Task brief: Find each line in the entries below that contains the string "pixels", matching case exactly, and copy those lines out.

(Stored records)
--------------------

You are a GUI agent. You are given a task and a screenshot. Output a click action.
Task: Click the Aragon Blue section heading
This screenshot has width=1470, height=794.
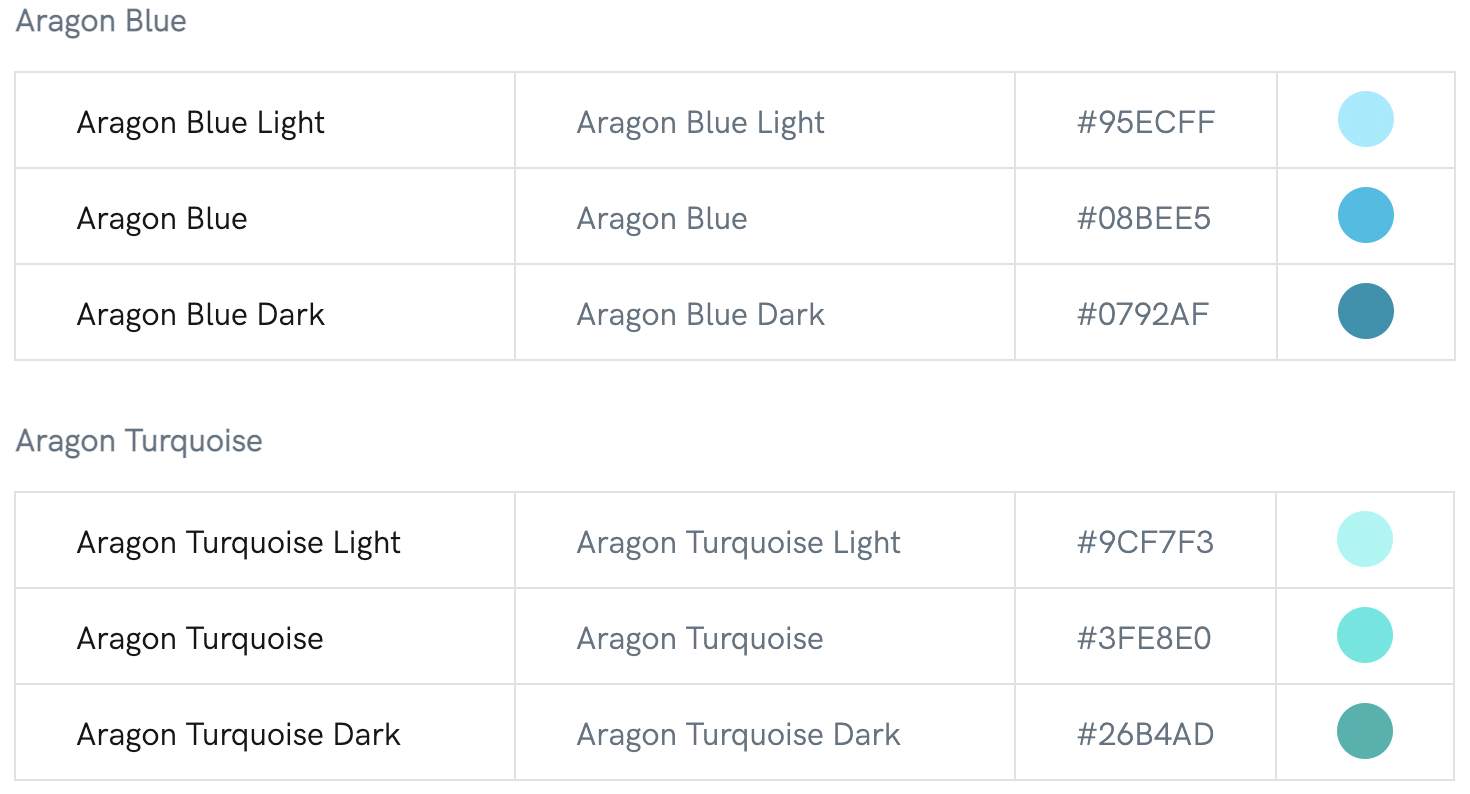(101, 21)
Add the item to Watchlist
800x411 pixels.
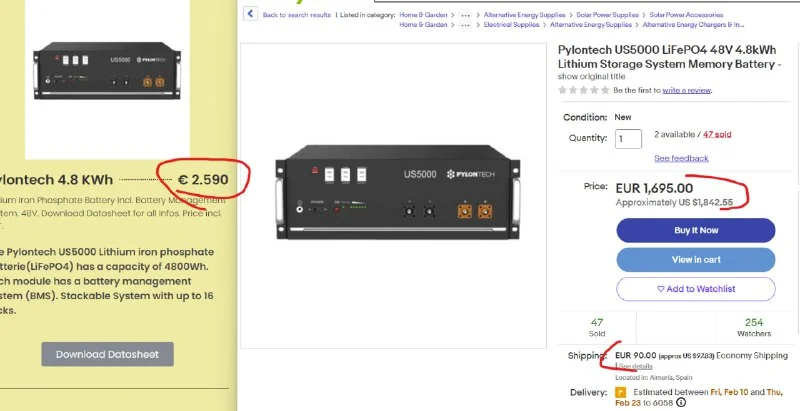695,289
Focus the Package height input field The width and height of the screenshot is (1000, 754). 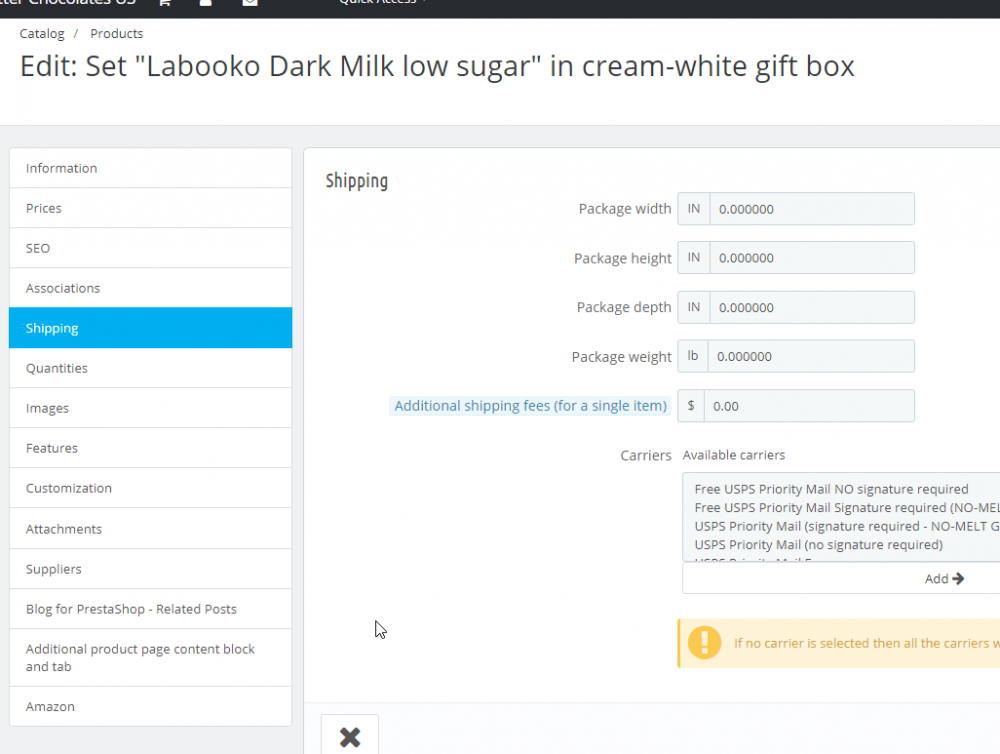pos(811,258)
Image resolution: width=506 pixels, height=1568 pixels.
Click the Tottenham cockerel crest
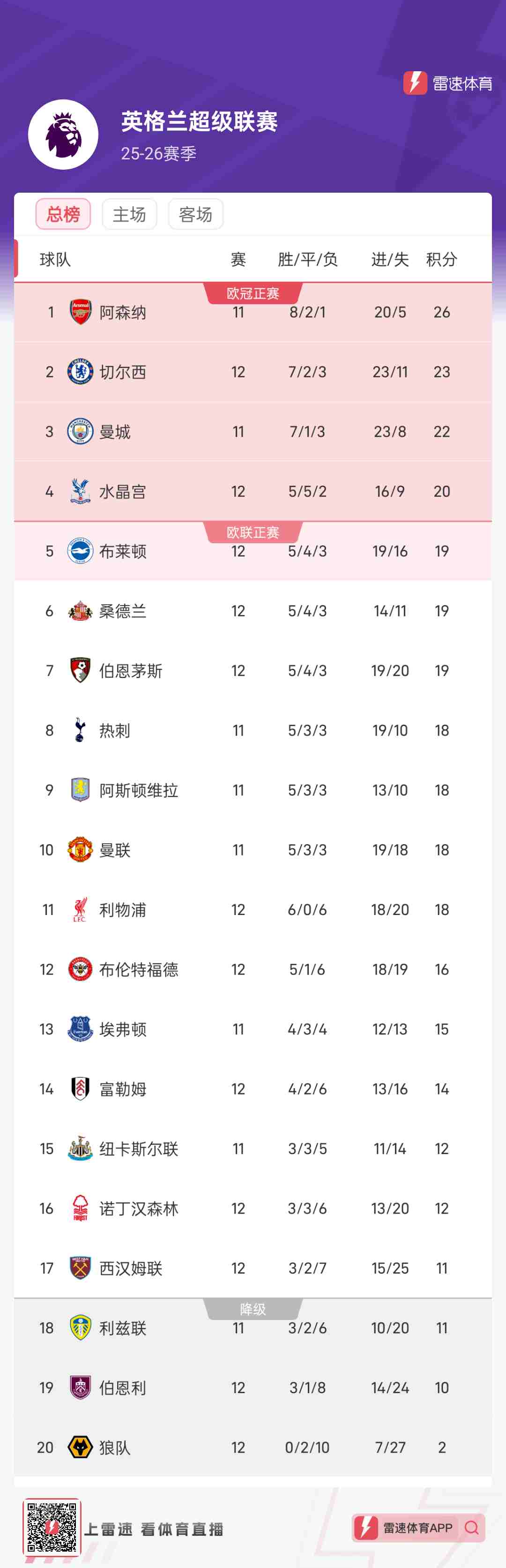point(80,730)
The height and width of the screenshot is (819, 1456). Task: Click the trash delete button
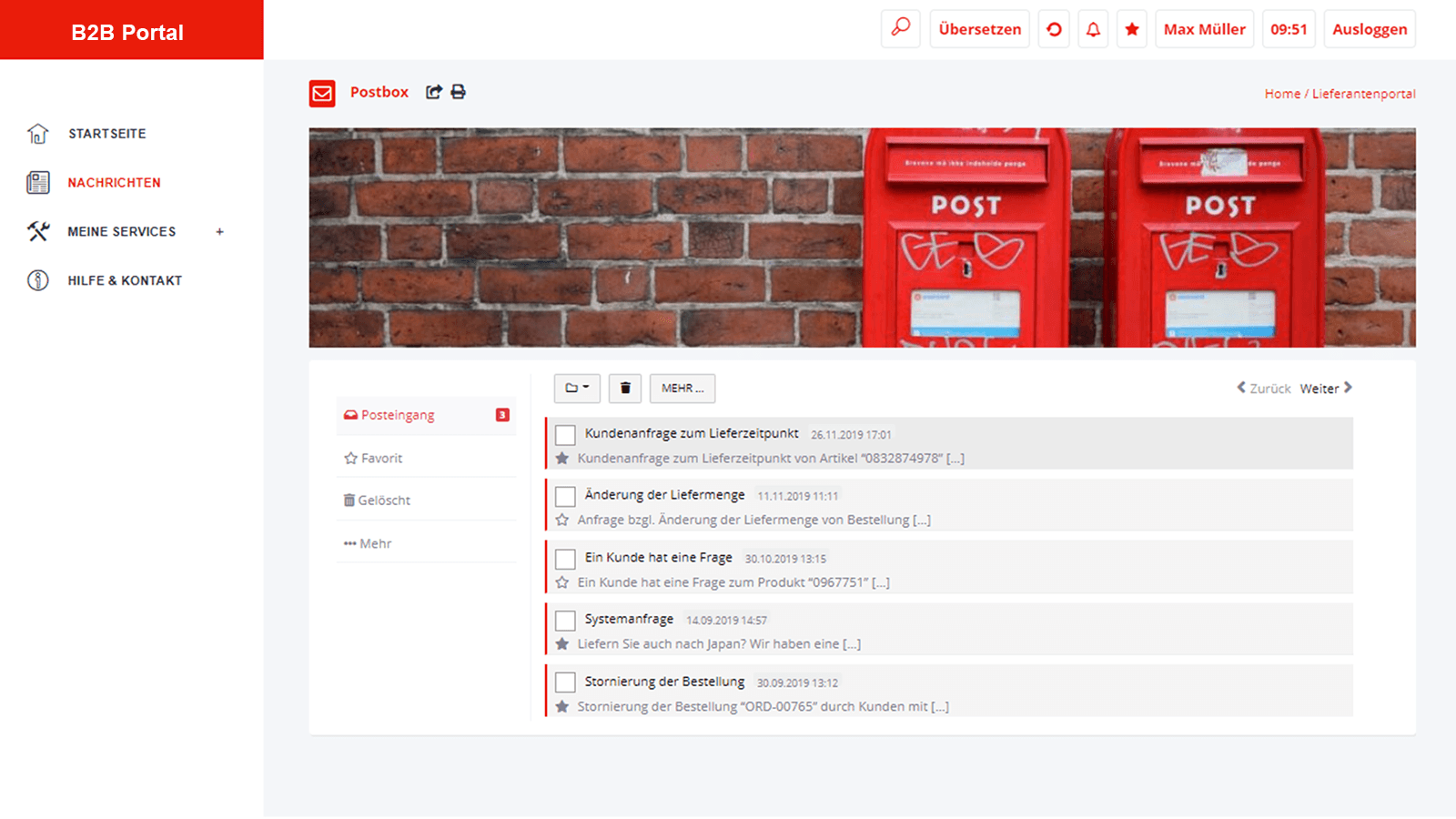[625, 389]
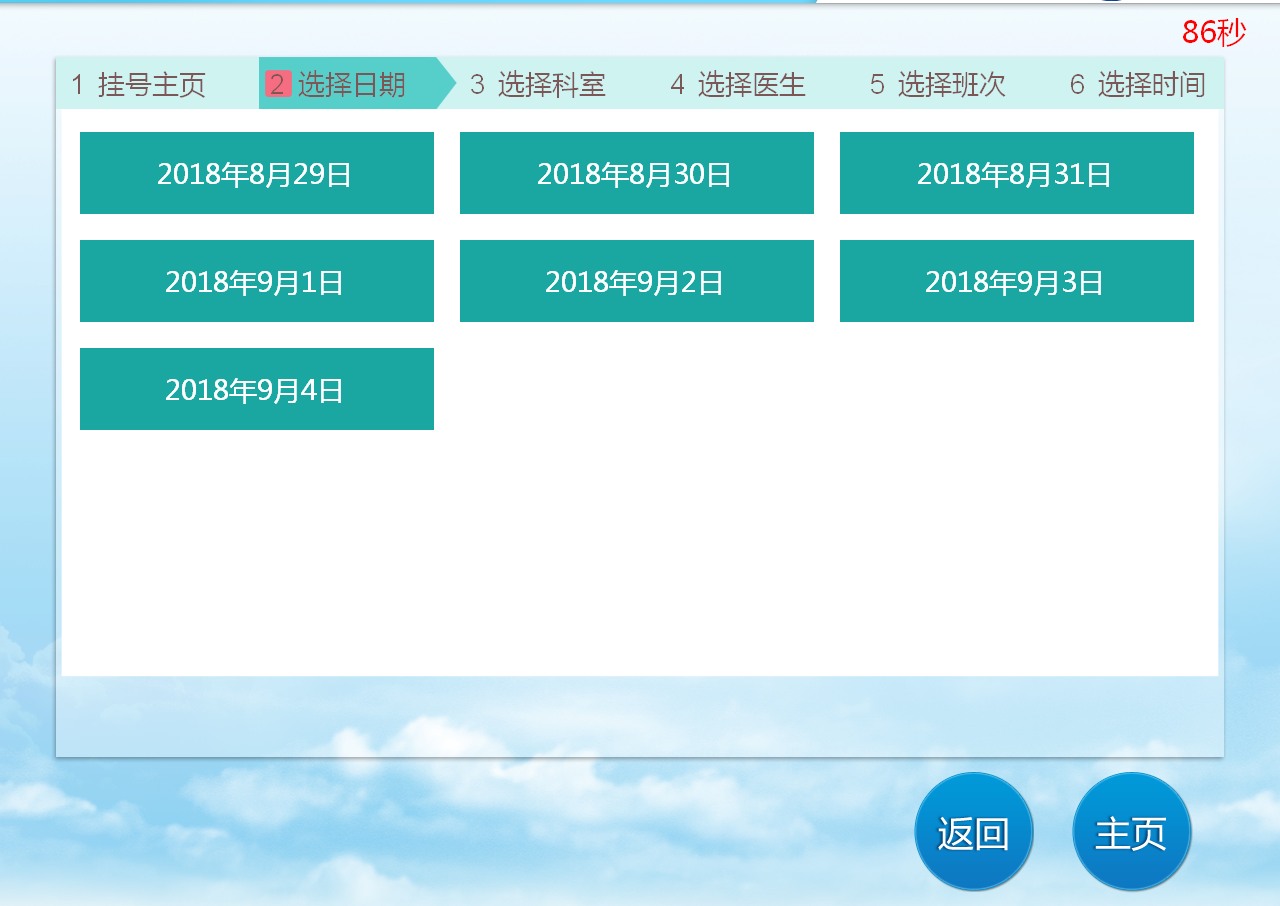This screenshot has width=1280, height=906.
Task: Open step 4 选择医生
Action: click(x=738, y=84)
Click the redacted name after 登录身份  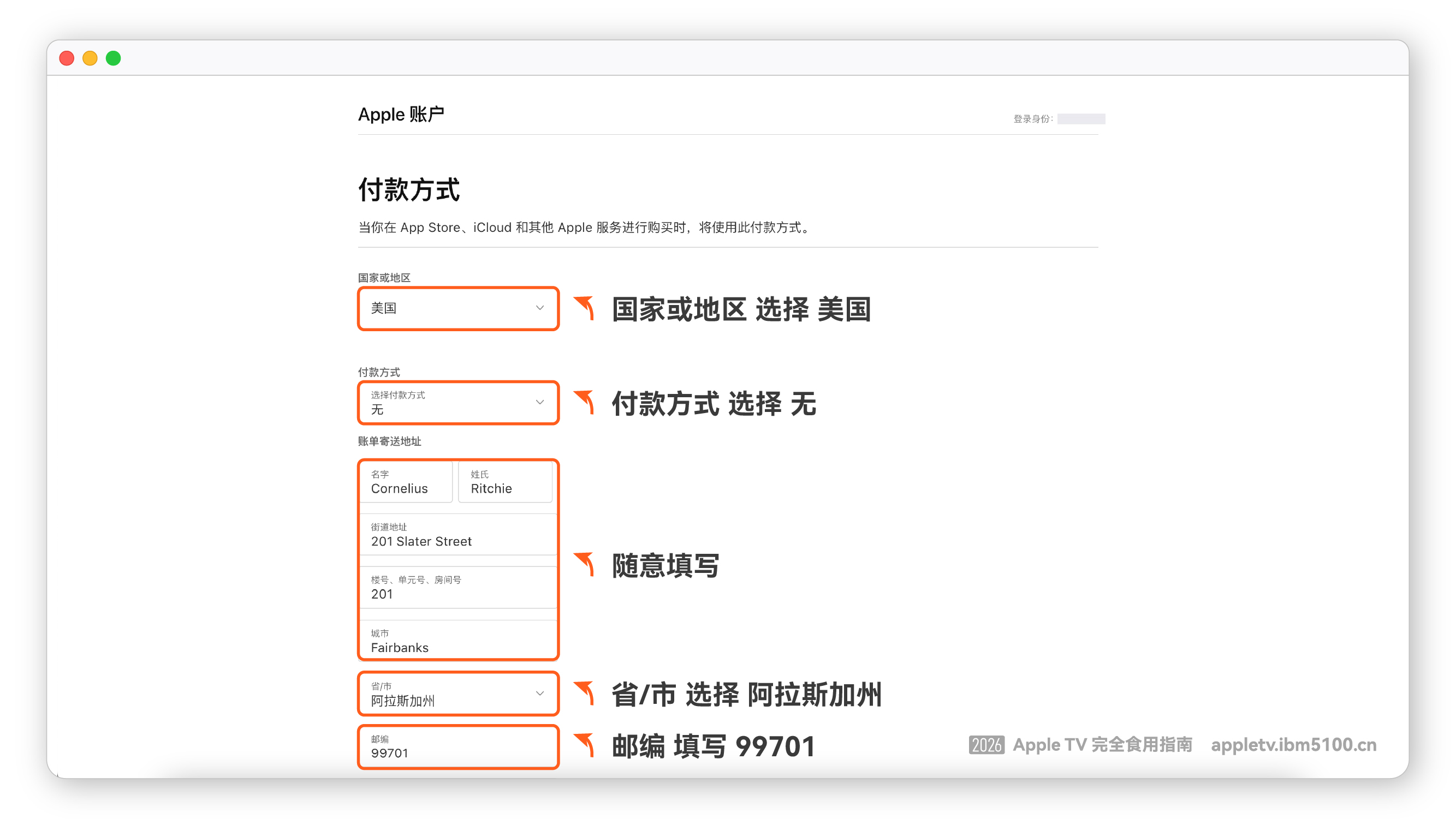[x=1081, y=118]
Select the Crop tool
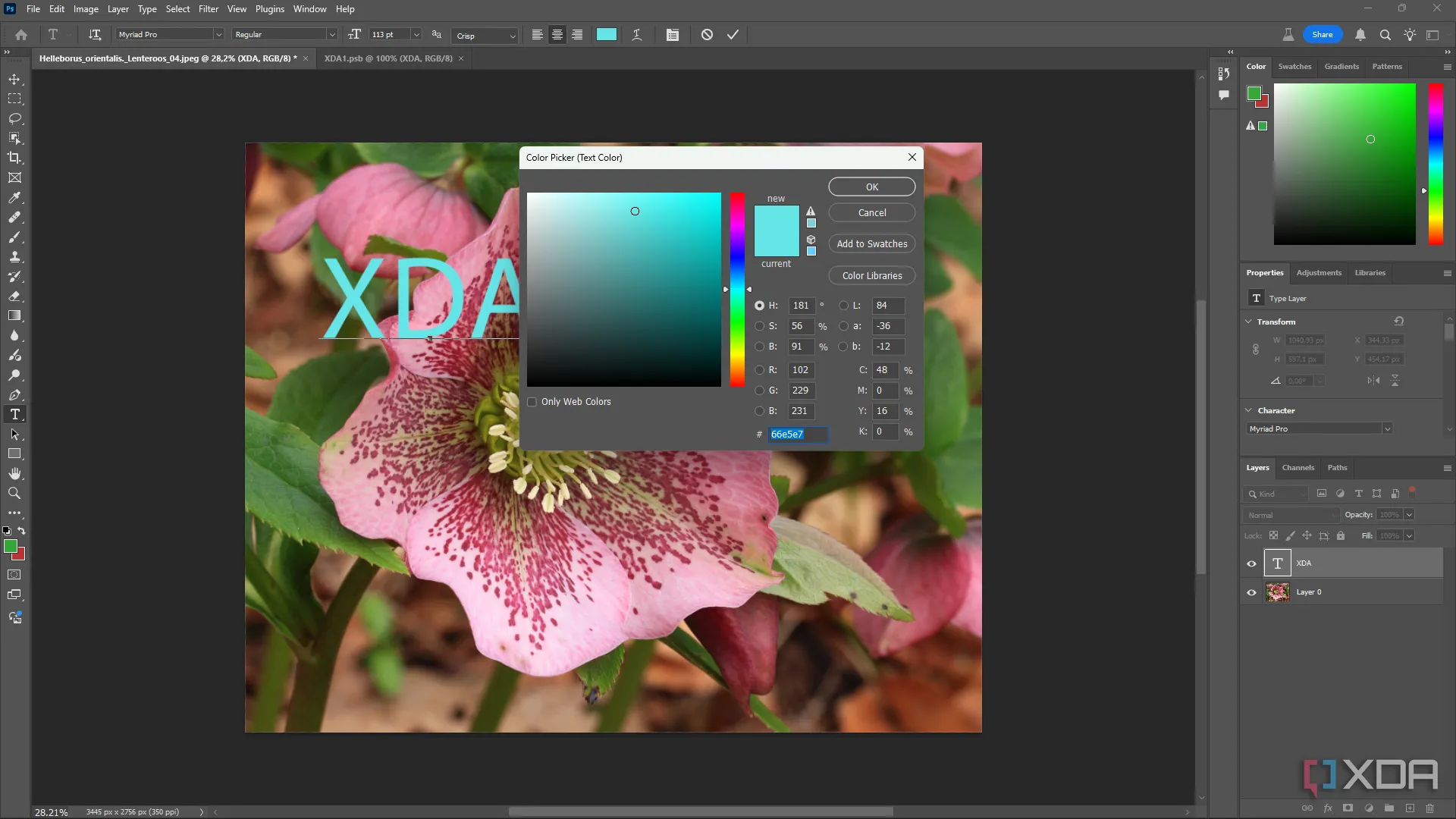Screen dimensions: 1456x819 click(x=14, y=158)
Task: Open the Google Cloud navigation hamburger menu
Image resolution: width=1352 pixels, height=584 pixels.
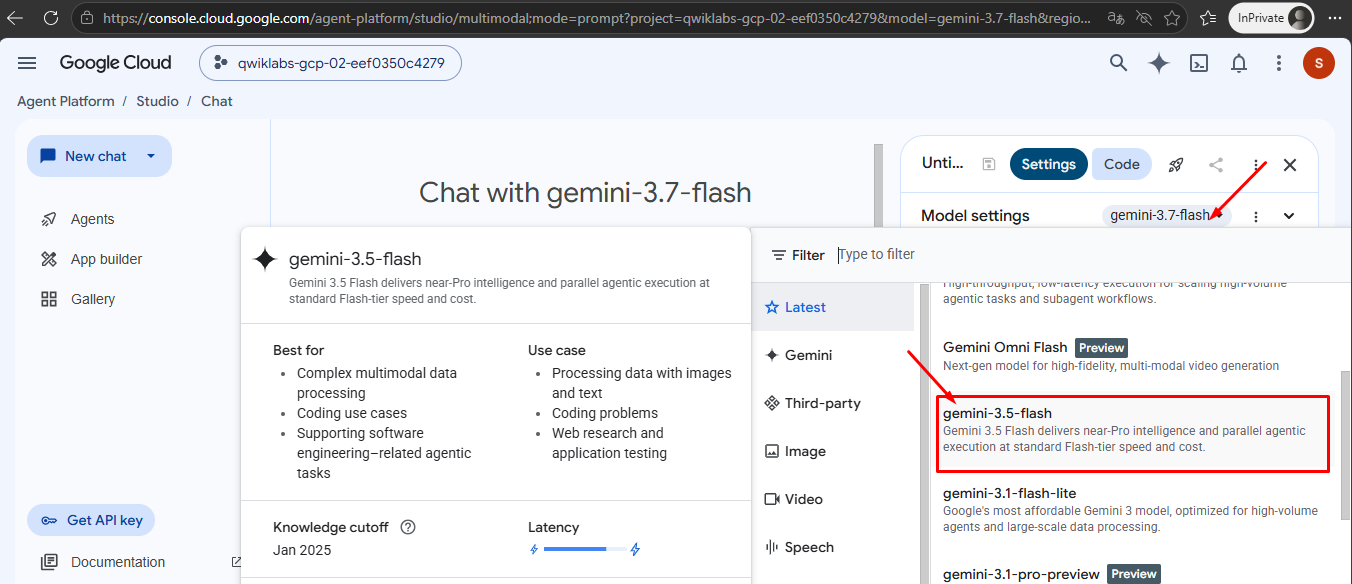Action: point(27,63)
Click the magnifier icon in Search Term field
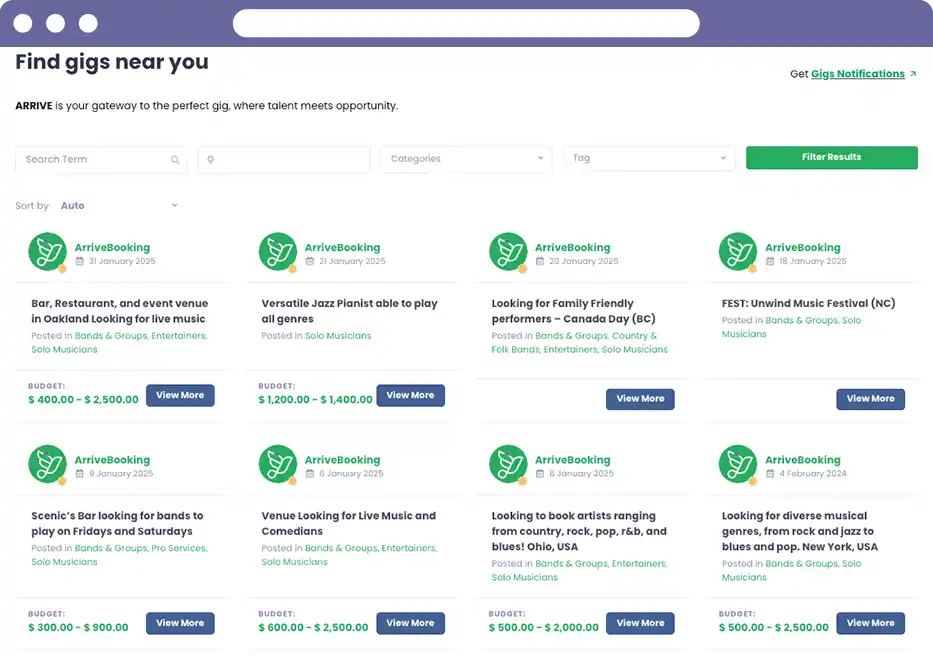 pyautogui.click(x=175, y=160)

--------------------

The solution:
800x411 pixels.
Image resolution: width=506 pixels, height=1568 pixels.
Image resolution: width=1352 pixels, height=584 pixels.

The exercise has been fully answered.